Anyone who has worked in a large research projects knows that one of two things tends to happen. When the project is well structured, nothing interesting happens. Papers will get published, but no new insight will be produced. Sometimes the odd graduate student will have used his scholarship money to do something exciting, but he will have broken the rules by doing so. On the other hand, when the project has no strong leadership, people will tend to go work on their own and interesting results may come forth, but the big project will basically be an afterthought.

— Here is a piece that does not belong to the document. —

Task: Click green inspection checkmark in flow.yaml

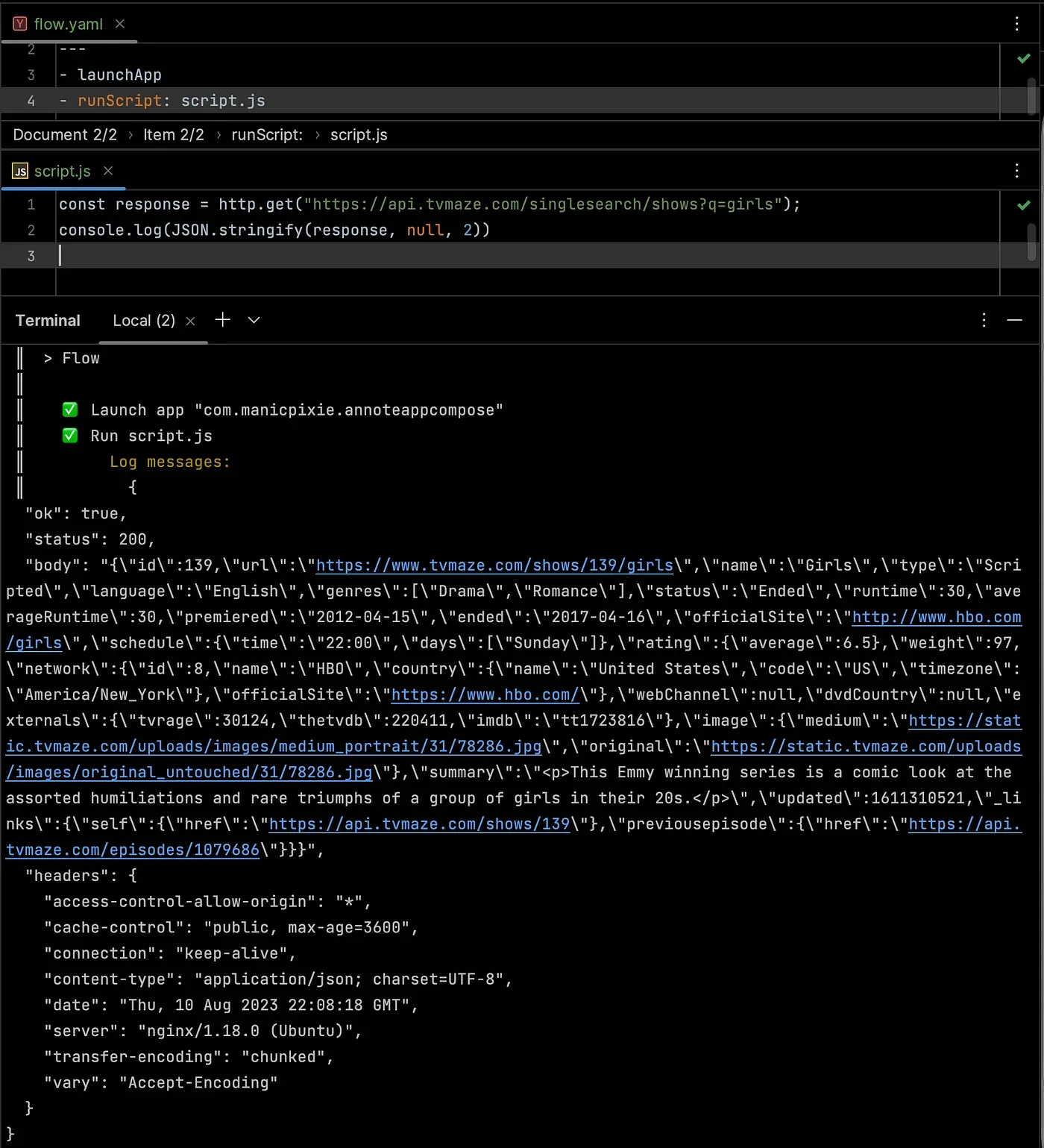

So, why do funding agencies keep on fostering large projects? Almost surely because it sounds good on paper, and it is easier to manage than a large number of small projects. I have yet to see any serious study showing that large projects are a better way to invest the tax payer’s money. Another argument I sometimes hear is that below-average researcher do better under the guidance of visionaries. I wonder whether any study supports this claim?
Do people in large research centers or large universities produce more? I think that you will find that highly productive groups in large centers work in small units that are largely independent of each other. Hence, I do not think that large centers or large universities are more productive. However, they may attract better people, mostly because going to work at a smaller place is riskier, Paul pointed out this problem:
The average MIT graduate wants to work at Google or Microsoft, because it’s a recognized brand, it’s safe, and they’ll get paid a good salary right away. It’s the job equivalent of the pizza they had for lunch.

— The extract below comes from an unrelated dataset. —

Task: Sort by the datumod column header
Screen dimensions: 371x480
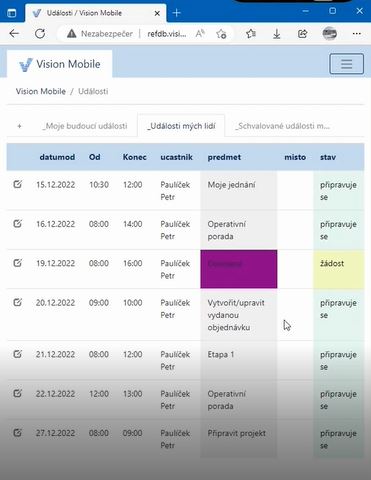Action: pos(57,157)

I would add that a job at a larger place looks better on your resume. If, as a scientist, you choose to go work at a tiny university, people will assume, sometimes rightly so, that you were not offered a job at a larger organization.
As someone who worked at the largest research institution in Canada (by the number of researchers), I can tell you that large size does not make you better. Having access to a lot of smart people is nice, except that sharing an employer is not a great way to ensure fruitful communication. My own productivity was low until I started saying no to large projects. I find that I am most productive when I work on my own small projects with a few hand-picked people. I find that fighting to keep my freedom and independence is key to producing higher quality research.
Note. I don’t measure my own productivity solely by the number of papers written. Working 6 months on a single paper — as I have been doing recently — is not being unproductive, because we got interesting results all through the process. I don’t feel compelled to submit ten variants of the same paper to feel productive.